◆ ACTIVITIES:
1/ Do these statements agree with the forum thread about the sick bird Jerry? Answer yes or no for each, and quote the words from the thread that decide it. (a) Jerry lost 10 grams overnight. (b) Jerry now eats the baby food eagerly. (c) bubbleslove's bird was put down on the vet's advice.
2/ Carry on the forum thread about the sick bird Jerry, starting after its last line.

◆ READING TEXT:
********************
Now I need to go feed baby food to Jerry, she is calling for me


----------



## birdsoo (Jul 4, 2012)

Jerry is going downhill so fast. 

4 days ago she had 2-3 undigested seeds in her droppings. 3 days ago it was half of it. For the past two days it is only urine, urate and undigested seeds. 

I dont know if she will make it until the meds arrive, I dont know if the baby food i give helps at all. 

She just had a dropping which was completely sticky bubbles. I just dont know anything any more


----------



## SunnyandChickie (Jul 9, 2012)

I'm thinking of you and Jerry and hoping she makes it until meds arrive.


----------



## birdsoo (Jul 4, 2012)

SunnyandChickie said:


> I'm thinking of you and Jerry and hoping she makes it until meds arrive.


Thank you very much. I appreciate it. 

Jerry is a bit interesting today. She called for me and she was running around like crazy in the cage (She does that when she cant wait to get out. She was like that when i put her to bed last night). I took her out and she flew to my head, we went to the kitchen to prepare her baby food, she flew around again. 

I was sad to see she lost 10 grams overnight. However, she just made a poop with some substance! She also refuses to eat the baby food now and is eating her seeds. She is not paying attention to millet anymore, either. 

I am confused and hopeful today. How did she manage to lose 10 grams and today she is flying, running around like it is nothing? I had put some thyme juice in her water yesterday to help her digestive system, maybe it helped? Or she was fighting the disease all along and I have been trying to keep her strong. Maybe her immune system is coming around? Oh I am afraid to be hopeful!

I will change the paper towel at the bottom of the cage again to see any new droppings. 

Please pray for my Jerry.

Update after checking paper: YES YES! She has two other droppings with substance! She is also picking out sunflower seeds from the food bowls. She had not been eating them during her sickness until last night. She started eating last night and now she is eating them, too! I hope her digestive system is really starting to work!


----------



## bubbleslove (May 27, 2012)

My tiel died because of PDD

The Vet said put her down but I said No. We struggled on and on for a few weeks. She had to be force fed with formula via a long tube. She put on weight. But how long was this to go on

I never gave up. I loved her so much. But at what cost to her

Pdd can only be diagnosed at an autopsy. There r other means but not on a small bird

Hopefully its not PDD.


----------



## birdsoo (Jul 4, 2012)
********************
◆ SOURCE DATA:
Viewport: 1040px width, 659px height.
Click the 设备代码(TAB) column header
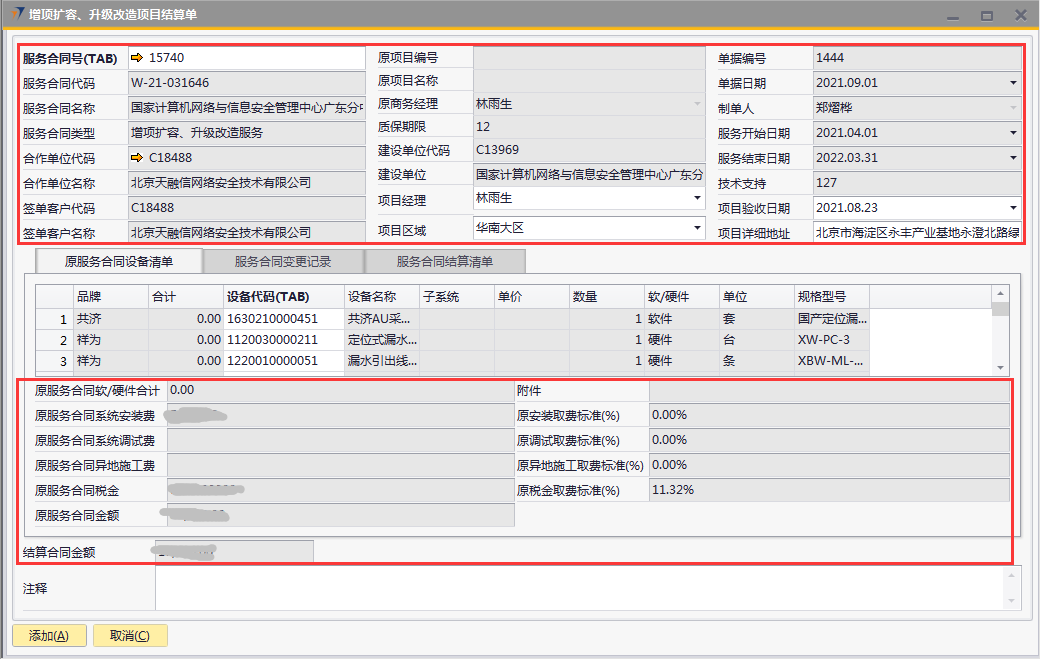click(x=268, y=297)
********************
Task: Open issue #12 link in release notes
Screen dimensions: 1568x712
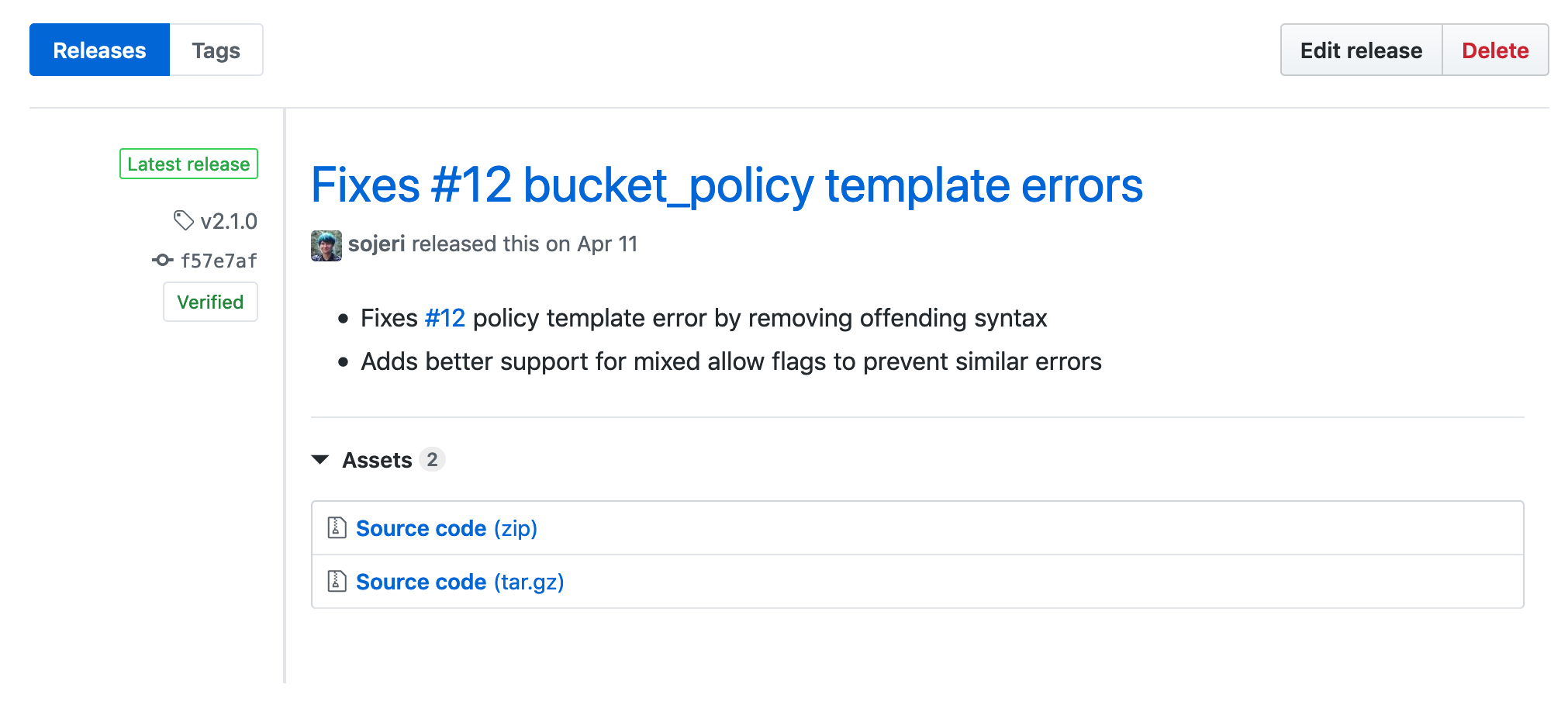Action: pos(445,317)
********************
◆ ANSWERS TO THE EXERCISES:
1/
(a) Yes: "I was sad to see she lost 10 grams overnight."
(b) No: "She also refuses to eat the baby food now and is eating her seeds."
(c) No: "The Vet said put her down but I said No."

2/
I hope it is not, either. She had an e.coli infection and the vet suspects megabacteria as secondary infection more than PDD. I am not so sure but I think she started digesting again.

When was your bird sick with PDD? Now there is a treatment that helped quite some birds. But my problem is that there is no diagnosis of either megabacteria or PDD because there is no vet that can do that here.


----------



## bubbleslove (May 27, 2012)

My bird died at age 4.5 yrs in May 2011. She only weighed 50g and her PCV was extremely low. As a result she would follow the sun throughout the day. I would find her wherever there was a spot of sun

If only she would of taken to the formula but at that age she no longer had a 'taste' for it.

She started out with a red throat so red that I thought there was blood in her throat

She was sick from 1 Jan to 25 May. We all tried so hard. 

I'm glad to hear there may be a med for it. Sorry u have no vet to help u

Please keep me informed. My heart goes out to u. I pray all will be fine


----------



## birdsoo (Jul 4, 2012)

bubbleslove said:


> My bird died at age 4.5 yrs in May 2011. She only weighed 50g and her PCV was extremely low. As a result she would follow the sun throughout the day. I would find her wherever there was a spot of sun
> 
> If only she would of taken to the formula but at that age she no longer had a 'taste' for it.
> 
> ...



Ah poor little thing! The formula would not help her. The disease stops not only digestion but also absorption of food even if it is completely digested. That is why it is important to start the meds as soon as possible and stop the inflammation causing scar tissue. 

Jerry is 79 grams now. She woke up as 76 grams, but she has eaten well by herself today and she refuses baby food. She has had a number of droppings with substance in it, rather than undigested seeds. (She has very little undigested seeds in it so I guess her digestive system is starting)

She is also playing a lot and resting on my shoulder with a short nap, and playing a lot again. 

Thank you so much for you well wishes. I am sure the positivity from people here is helping.


----------



## birdsoo (Jul 4, 2012)

I dont want to jinx it BUT, Jerry's poops are getting better and better!

Aaaaaaaa I want to scream from the top of my lungs! 

Oh please, please, I want my Jerry to get over this disease and be healthy again. I hope she has enough fight left in her to kick it away. She is playing and eating on the chair next to me right now. My giiiiirl <3!


----------



## bubbleslove (May 27, 2012)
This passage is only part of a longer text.